国家公務員の出張時に支払われる宿泊費が来年4月から実費支給に変更されるのを前に、財務省がまとめた都道府県別の上限額案が30日、明らかになった。例えば課長級の職員が東京都区部や大阪市などに出張する場合、現在は1泊当たり1万3100円の定額を渡す方式だが、来年4月からは東京都は1万9000円、大阪府は1万3000円を上限に実費が支給される。
現行の国内出張時の宿泊費は、東京都区部や大阪市などを「甲地方」、それ以外を「乙地方」に分けた上で、「首相」「指定職」「(職務の級が)7級以上」といった6区分の職階に応じ、あらかじめ定めた額を渡す方式だ。
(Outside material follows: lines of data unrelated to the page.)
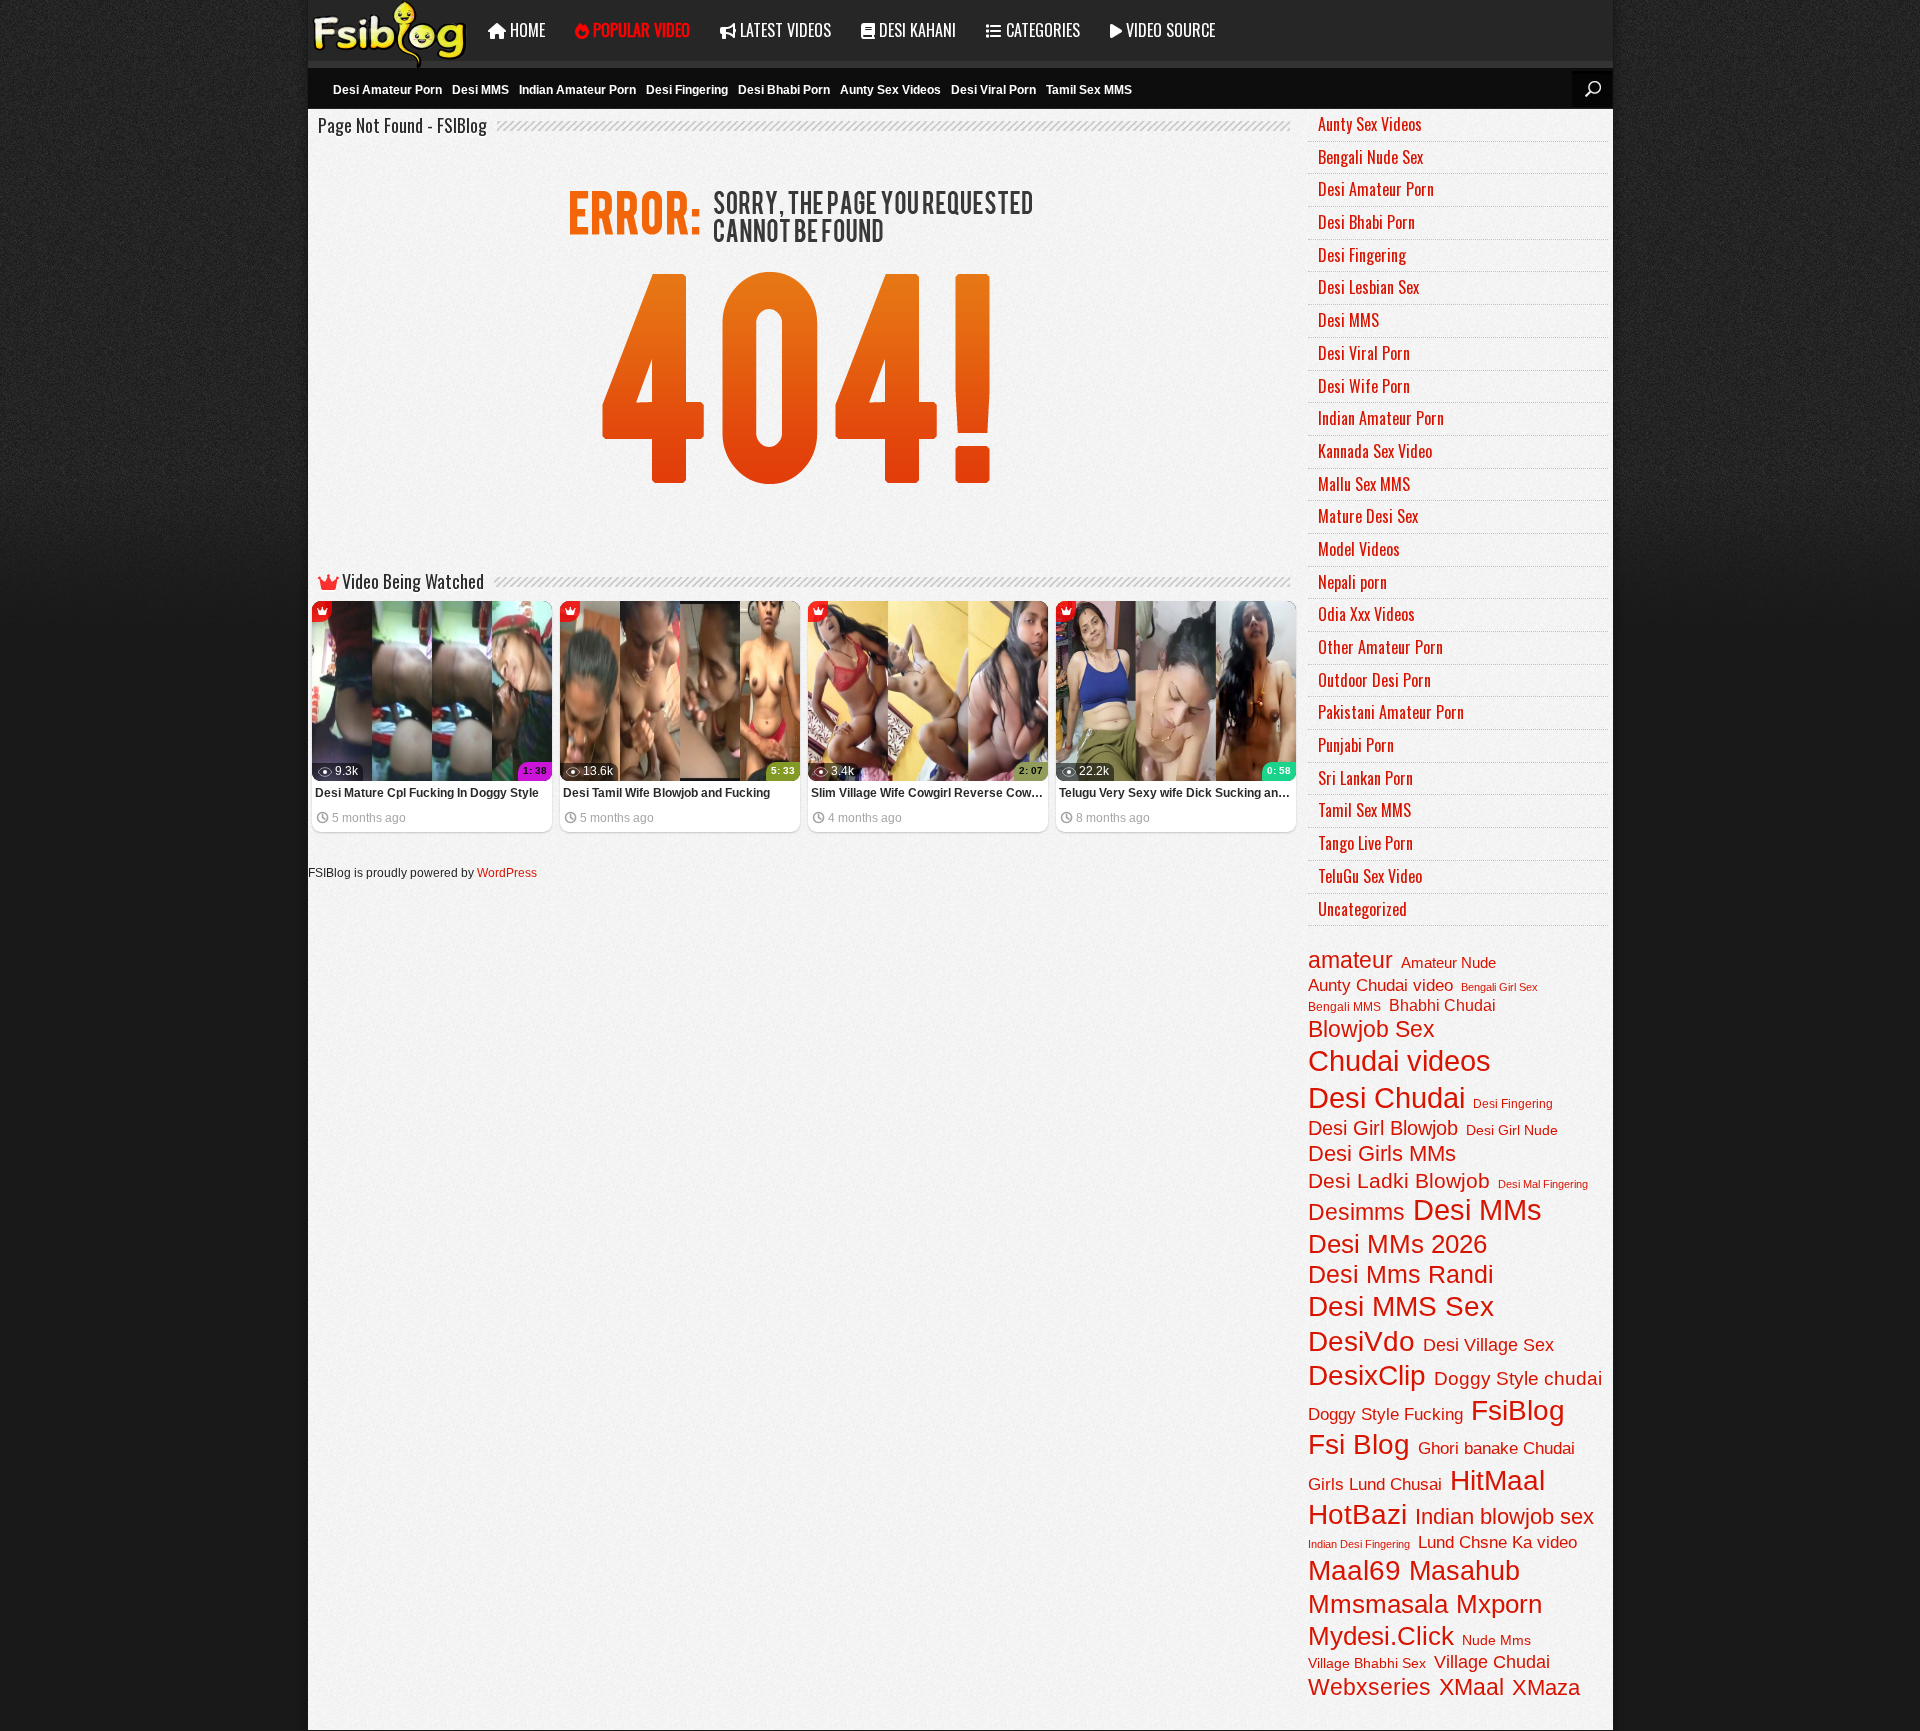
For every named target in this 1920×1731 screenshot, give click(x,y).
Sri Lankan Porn (1365, 778)
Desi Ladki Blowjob (1399, 1180)
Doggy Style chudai (1518, 1378)
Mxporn (1499, 1604)
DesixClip (1367, 1375)
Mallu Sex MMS (1364, 484)
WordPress (507, 873)
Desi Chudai (1386, 1097)
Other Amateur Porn (1380, 647)
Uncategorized (1362, 909)
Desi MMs (1477, 1210)
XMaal (1471, 1687)
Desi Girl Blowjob (1383, 1128)
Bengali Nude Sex (1370, 157)
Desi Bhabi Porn (784, 90)
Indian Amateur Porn (577, 90)
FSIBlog (390, 30)
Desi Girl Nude (1512, 1130)
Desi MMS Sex (1401, 1306)
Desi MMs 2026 (1397, 1244)
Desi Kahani (915, 30)
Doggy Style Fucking (1385, 1414)
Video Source (1168, 30)
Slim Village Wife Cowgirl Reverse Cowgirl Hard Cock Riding (929, 793)
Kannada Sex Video (1375, 451)
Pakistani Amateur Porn (1391, 712)
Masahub (1464, 1570)
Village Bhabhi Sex (1367, 1663)
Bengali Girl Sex (1499, 987)
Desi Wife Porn (1364, 386)
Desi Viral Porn (993, 90)
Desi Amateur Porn (387, 90)
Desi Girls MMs (1382, 1153)
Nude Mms (1496, 1640)
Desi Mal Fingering (1543, 1184)
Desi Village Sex (1488, 1344)
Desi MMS (480, 90)
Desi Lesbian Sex (1368, 287)
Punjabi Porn (1356, 745)
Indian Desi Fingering (1359, 1544)
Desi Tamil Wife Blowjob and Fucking (666, 793)
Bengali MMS (1344, 1007)
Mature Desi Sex (1368, 516)
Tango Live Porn (1365, 843)
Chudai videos (1399, 1061)
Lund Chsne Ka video (1497, 1542)
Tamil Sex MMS (1089, 90)
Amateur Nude (1448, 963)
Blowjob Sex (1371, 1029)
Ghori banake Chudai (1496, 1448)
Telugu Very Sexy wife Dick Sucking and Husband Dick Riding (1177, 793)
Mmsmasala (1378, 1604)
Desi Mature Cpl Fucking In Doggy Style (427, 793)
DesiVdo (1361, 1341)
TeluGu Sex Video (1370, 876)
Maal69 (1354, 1570)
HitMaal (1497, 1480)
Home (525, 30)
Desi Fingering (687, 90)
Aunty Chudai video (1380, 985)
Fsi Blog (1359, 1444)
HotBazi (1357, 1514)
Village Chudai (1492, 1662)
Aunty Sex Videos (890, 90)
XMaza (1546, 1687)
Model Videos (1359, 549)
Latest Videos (783, 30)
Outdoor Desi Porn (1374, 680)
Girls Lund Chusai (1375, 1484)
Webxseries (1369, 1687)
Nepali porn (1352, 582)
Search (1592, 89)
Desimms (1356, 1212)
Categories (1041, 30)
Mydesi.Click (1381, 1636)
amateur (1350, 960)
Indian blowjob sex (1504, 1516)
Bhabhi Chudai (1442, 1005)
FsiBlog (1518, 1410)
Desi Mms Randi (1401, 1274)
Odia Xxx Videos (1366, 614)
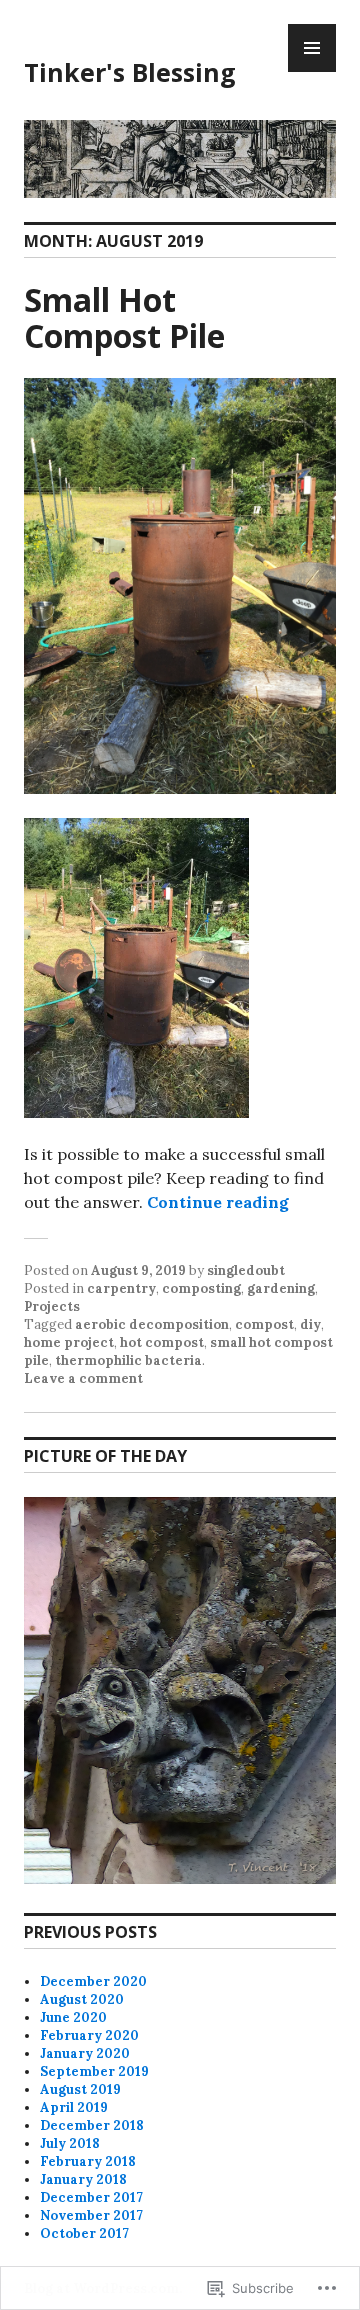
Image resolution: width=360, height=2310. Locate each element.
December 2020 (93, 1981)
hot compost (162, 1342)
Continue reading (218, 1202)
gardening (281, 1288)
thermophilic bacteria (128, 1360)
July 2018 (70, 2143)
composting (201, 1288)
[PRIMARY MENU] (312, 48)
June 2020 (73, 2017)
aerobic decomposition (152, 1324)
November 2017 (91, 2215)
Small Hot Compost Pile (124, 317)
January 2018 (83, 2179)
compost (264, 1324)
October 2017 (84, 2233)
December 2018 (92, 2125)
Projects (52, 1306)
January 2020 (85, 2053)
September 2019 (94, 2071)
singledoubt (246, 1270)
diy (310, 1324)
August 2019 (80, 2089)
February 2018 (88, 2161)
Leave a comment (83, 1378)
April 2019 (74, 2107)
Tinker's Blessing (130, 72)
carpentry (121, 1288)
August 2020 (82, 1999)
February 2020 (89, 2035)
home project (69, 1342)
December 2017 (91, 2197)
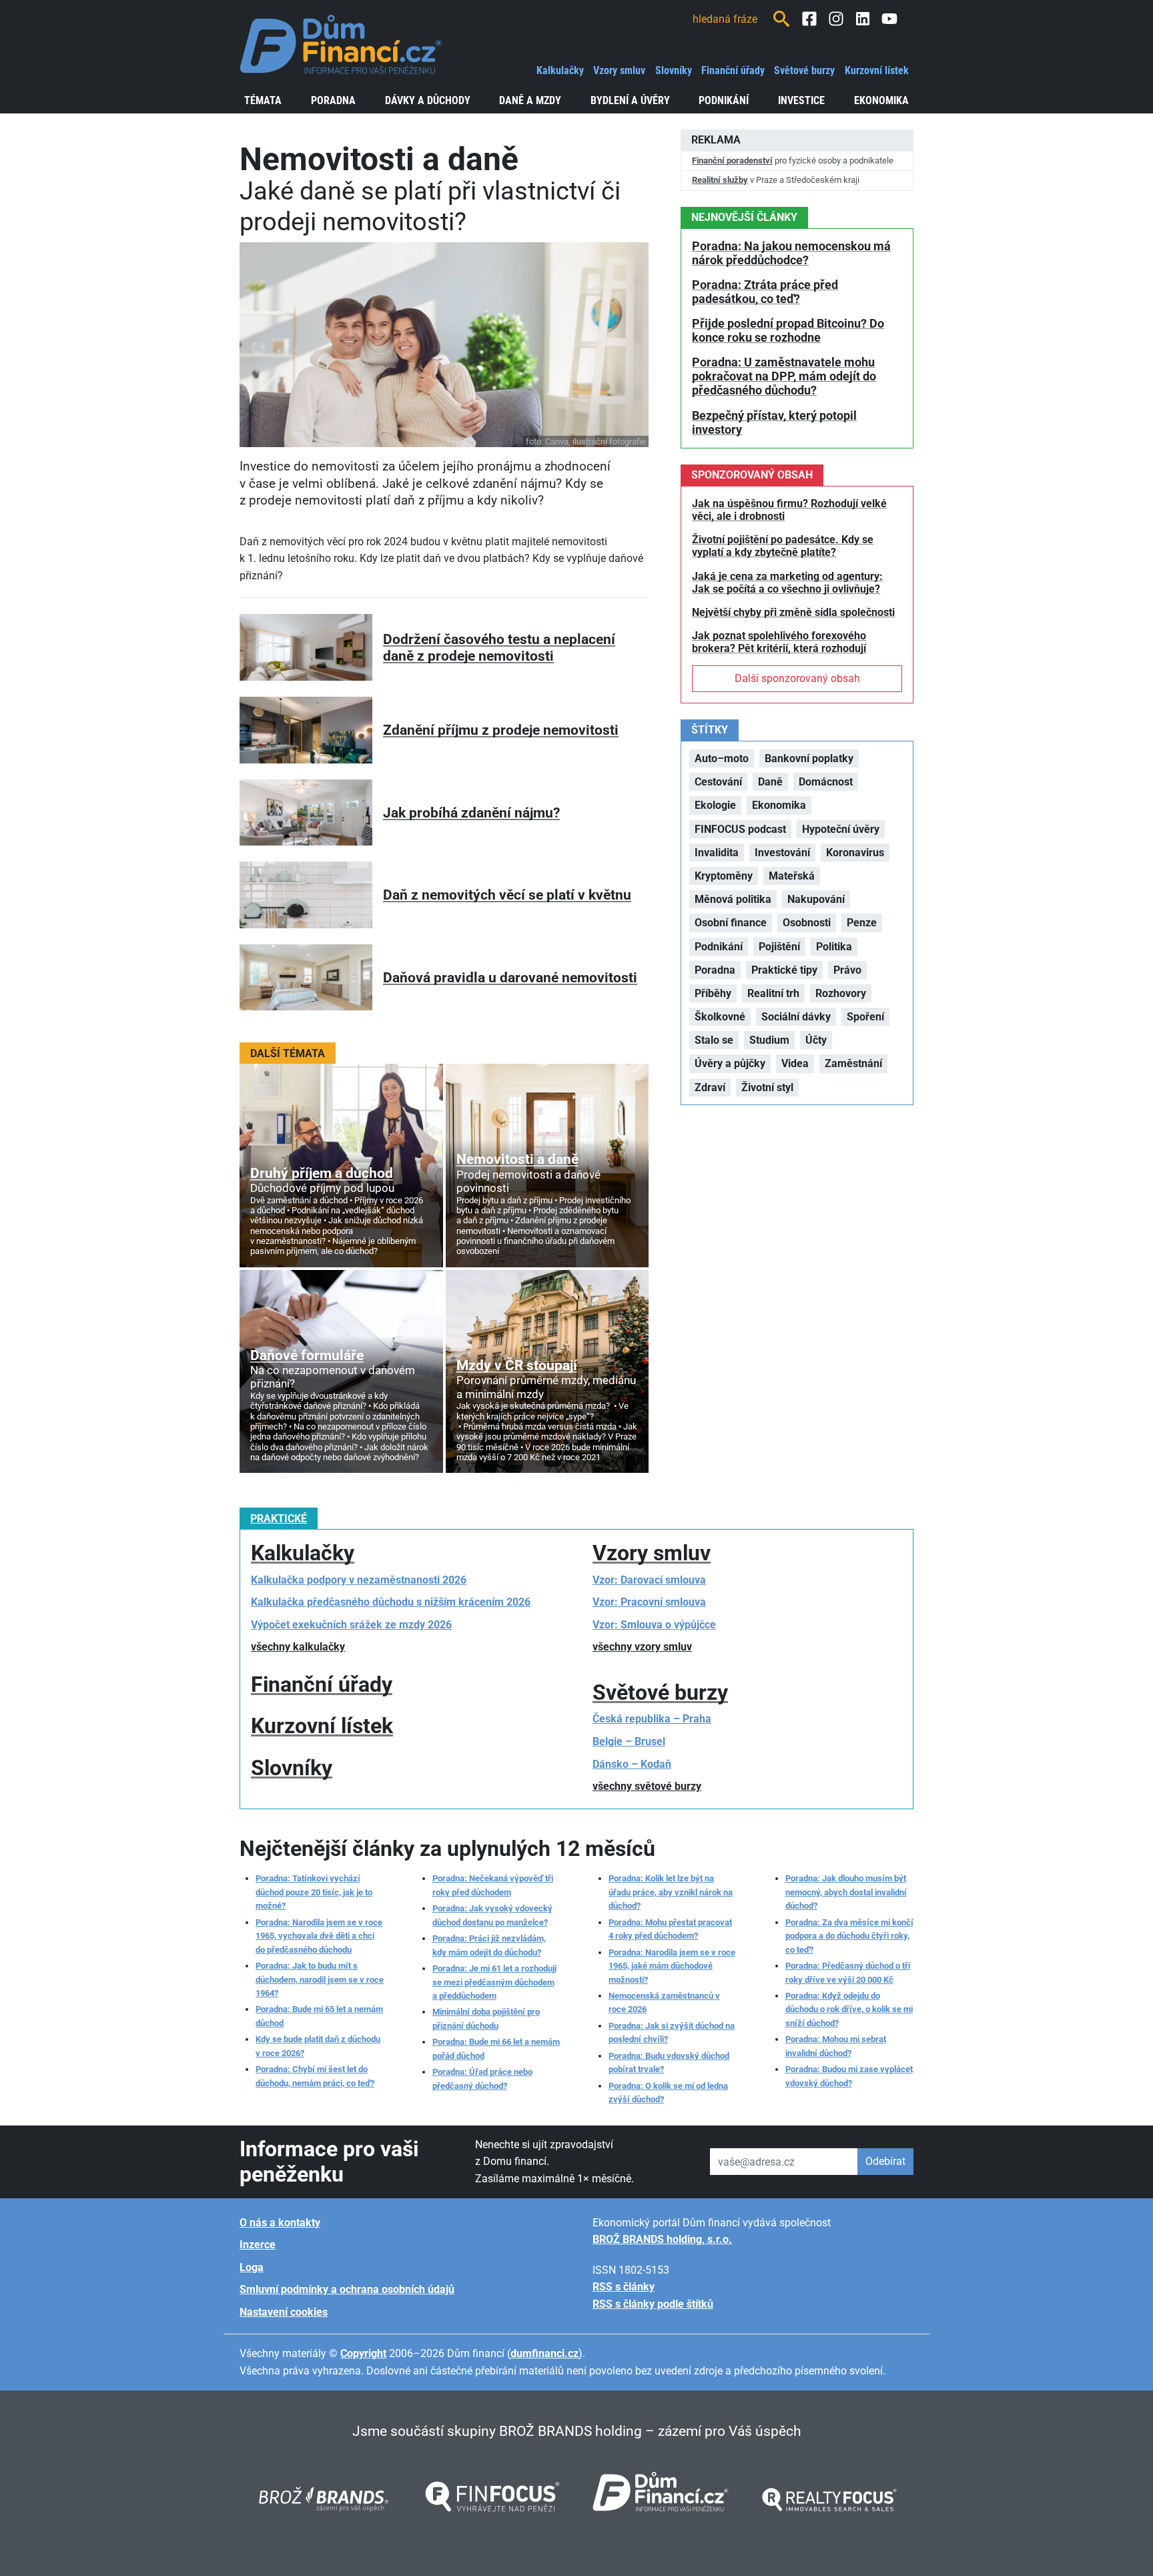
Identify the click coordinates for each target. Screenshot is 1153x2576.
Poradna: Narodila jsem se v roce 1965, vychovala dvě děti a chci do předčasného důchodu (319, 1936)
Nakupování (816, 899)
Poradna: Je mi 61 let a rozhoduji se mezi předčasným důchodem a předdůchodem (494, 1982)
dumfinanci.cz (544, 2353)
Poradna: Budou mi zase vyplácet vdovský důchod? (849, 2075)
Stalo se (714, 1040)
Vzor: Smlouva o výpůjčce (654, 1624)
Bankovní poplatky (809, 758)
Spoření (865, 1016)
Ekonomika (881, 100)
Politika (834, 946)
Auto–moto (722, 758)
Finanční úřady (733, 70)
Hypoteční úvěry (840, 829)
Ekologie (715, 805)
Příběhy (713, 993)
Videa (795, 1063)
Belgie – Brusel (629, 1741)
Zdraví (710, 1087)
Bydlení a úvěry (630, 100)
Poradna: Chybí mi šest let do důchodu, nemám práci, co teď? (315, 2075)
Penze (862, 922)
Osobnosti (807, 922)
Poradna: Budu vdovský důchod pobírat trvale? (669, 2062)
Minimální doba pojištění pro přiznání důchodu (486, 2018)
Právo (847, 970)
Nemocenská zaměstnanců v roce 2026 (664, 2002)
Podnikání (724, 100)
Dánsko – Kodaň (632, 1764)
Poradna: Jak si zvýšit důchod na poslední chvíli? (672, 2032)
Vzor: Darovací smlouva (649, 1580)
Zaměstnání (853, 1063)
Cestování (718, 781)
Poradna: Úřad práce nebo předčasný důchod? (482, 2078)
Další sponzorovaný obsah (797, 678)
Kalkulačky (560, 70)
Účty (816, 1040)
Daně (770, 781)
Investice (801, 100)
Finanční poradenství (732, 160)
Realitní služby (720, 180)
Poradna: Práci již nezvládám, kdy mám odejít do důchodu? (489, 1945)
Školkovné (720, 1016)
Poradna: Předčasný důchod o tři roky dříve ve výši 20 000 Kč (847, 1972)
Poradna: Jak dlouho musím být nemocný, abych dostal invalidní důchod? (846, 1892)
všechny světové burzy (647, 1786)
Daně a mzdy (530, 100)
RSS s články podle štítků (653, 2304)
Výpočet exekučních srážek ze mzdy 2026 (351, 1624)
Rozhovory (840, 993)
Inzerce (258, 2244)
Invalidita (717, 852)
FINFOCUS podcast (740, 829)
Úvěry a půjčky (730, 1063)
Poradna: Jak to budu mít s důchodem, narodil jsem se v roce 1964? (320, 1979)
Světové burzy (804, 70)
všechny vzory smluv (642, 1646)
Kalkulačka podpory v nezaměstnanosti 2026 (358, 1580)
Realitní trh (773, 993)
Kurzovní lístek (877, 70)
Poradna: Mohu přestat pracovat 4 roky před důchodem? (670, 1929)
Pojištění (779, 946)
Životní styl (767, 1087)
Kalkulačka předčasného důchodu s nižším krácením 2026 (390, 1602)
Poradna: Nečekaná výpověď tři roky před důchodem (492, 1885)
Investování (782, 852)
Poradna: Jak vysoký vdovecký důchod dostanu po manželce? (492, 1915)
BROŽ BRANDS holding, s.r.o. (662, 2239)
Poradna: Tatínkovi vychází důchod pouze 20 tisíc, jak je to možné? (314, 1892)
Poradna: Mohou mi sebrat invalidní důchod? (835, 2045)
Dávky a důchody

これに対し、来年4月からは、職階を「首相や閣僚」「指定職」「10級以下(課長級以下)」の3区分に集約。その上で、民間企業の社員らが出張で利用するホテルの実勢価格のデータを基に、都道府県別に12段階の上限額を設定する。
具体的には、課長級以下の上限額は8000~1万9000円で、最も高い1万9000円は埼玉、東京、京都の3都府県への出張時に適用する。最も低い8000円は福島、鳥取、山口の3県。指定職は1万1000~2万7000円、首相や閣僚は1万7000~4万円を支給する。上限額は省令案で規定し、実勢価格に変化があれば適宜見直す。
一方、海外出張に関しても、国や都市別に上限額を設定する。最高額は米・ボストンで、課長級以下の場合、1泊当たり5万9000円。次いで米・ニューヨークが5万7000円、米・ワシントンが5万4000円などとなる。
同省はパブリックコメント(意見公募)を経た上で、年内に決定する方針。一部の自治体は国の旅費制度を参考にしており、地方公務員にも影響を与える可能性がある。